Focusing is about noticing these subtle clues and completing the communication between left and right brain.
The basic idea of Focusing is to notice and track your felt senses and learn to articulate them. The most exciting thing that happens during focusing is noticing a “felt shift,” a relief or change, in the sensation once you hit upon the right words to frame it. This response is your right brain confirming that you got the message.

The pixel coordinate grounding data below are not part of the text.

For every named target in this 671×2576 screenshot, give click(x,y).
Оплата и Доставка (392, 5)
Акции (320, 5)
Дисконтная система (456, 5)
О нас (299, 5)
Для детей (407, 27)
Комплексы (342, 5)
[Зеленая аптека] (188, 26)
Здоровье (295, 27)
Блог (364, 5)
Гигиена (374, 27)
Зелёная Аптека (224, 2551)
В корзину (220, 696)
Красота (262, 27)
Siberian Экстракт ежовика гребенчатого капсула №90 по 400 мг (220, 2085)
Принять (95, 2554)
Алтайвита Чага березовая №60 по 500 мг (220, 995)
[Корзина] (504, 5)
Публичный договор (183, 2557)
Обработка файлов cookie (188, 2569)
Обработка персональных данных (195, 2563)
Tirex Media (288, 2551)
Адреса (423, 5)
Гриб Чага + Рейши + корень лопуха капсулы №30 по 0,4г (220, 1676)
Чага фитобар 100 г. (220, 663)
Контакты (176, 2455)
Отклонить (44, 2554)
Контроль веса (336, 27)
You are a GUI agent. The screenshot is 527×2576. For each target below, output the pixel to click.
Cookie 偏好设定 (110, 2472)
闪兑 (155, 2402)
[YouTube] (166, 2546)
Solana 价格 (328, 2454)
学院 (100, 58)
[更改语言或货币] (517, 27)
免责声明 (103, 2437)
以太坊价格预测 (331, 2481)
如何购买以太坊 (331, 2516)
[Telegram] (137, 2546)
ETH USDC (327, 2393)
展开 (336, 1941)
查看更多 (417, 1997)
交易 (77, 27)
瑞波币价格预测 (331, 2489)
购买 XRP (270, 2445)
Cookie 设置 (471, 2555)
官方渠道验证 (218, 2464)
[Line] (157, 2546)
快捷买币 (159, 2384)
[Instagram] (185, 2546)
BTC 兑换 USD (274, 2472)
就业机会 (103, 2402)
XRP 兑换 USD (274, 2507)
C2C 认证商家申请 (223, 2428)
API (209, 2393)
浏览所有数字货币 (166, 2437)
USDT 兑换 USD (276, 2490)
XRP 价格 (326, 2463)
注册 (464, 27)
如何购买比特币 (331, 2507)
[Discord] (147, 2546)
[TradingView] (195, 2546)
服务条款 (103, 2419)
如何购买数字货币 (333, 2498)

I’ll start by listing a few felt senses I’ve had recently:
- When I solve a problem in a creative way (e.g. fix posture by turning in the shower), there’s a sensation of enlightenment at the back of my head which literally feels like my skull is opening up. The words to this feeling are “I’ve discovered a new dimension!”
- I sometimes sit slouched over in bed for hours at a time browsing Facebook or Reddit, playing video games, or binge-watch a season of a TV show. After getting up from the slouch, my whole body is enveloped in a haze of laziness and decay. The zombie haze is thickest inside my ribs. The words to this pressure are “Symptoms of the spreading corruption.”
- A piece of my social anxiety forms a hard barrier that pushes against the center of my chest. I learned the words to this feeling from a post by Zvi: “Conform! Every time you walk outside the norm, think about the implicit accusation you’re making against everyone who didn’t try it.”
Here’s Gendlin’s Focusing check from CFAR:
- Say aloud “Everything in my life is fine,” or “I’m on track with all of my goals.”
- Pay attention to the sensations in your belly, chest, and throat. If you’re like most people, something will catch or react weirdly to the statement.
- Try to get a sense of what the feeling “sees,” and write it down.
- Imagine setting that thing aside (like putting it next to you on a park bench), and try again: “Apart from that, everything in my life is fine.” See what catches this time.
- Continue until you reach a statement that doesn’t produce a reaction, and instead rings true (e.g. “Apart from A, B, C, D, my life is fine right now.”)
Set a Yoda Timer and try the Focusing check.
Share a felt sense and its True Name.